# Task
Line by line, give the data again exactly as it appears.

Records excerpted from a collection
# # # # #
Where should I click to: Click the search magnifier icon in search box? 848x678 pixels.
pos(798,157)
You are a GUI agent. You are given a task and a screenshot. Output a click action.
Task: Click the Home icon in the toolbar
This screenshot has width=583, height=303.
# # # # #
# Solved exercise
Where should I click to: Click the search magnifier icon in search box? 848x678 pixels.
pos(798,157)
You are a GUI agent. You are given a task and a screenshot. Output a click action.
Task: Click the Home icon in the toolbar
This screenshot has width=583, height=303.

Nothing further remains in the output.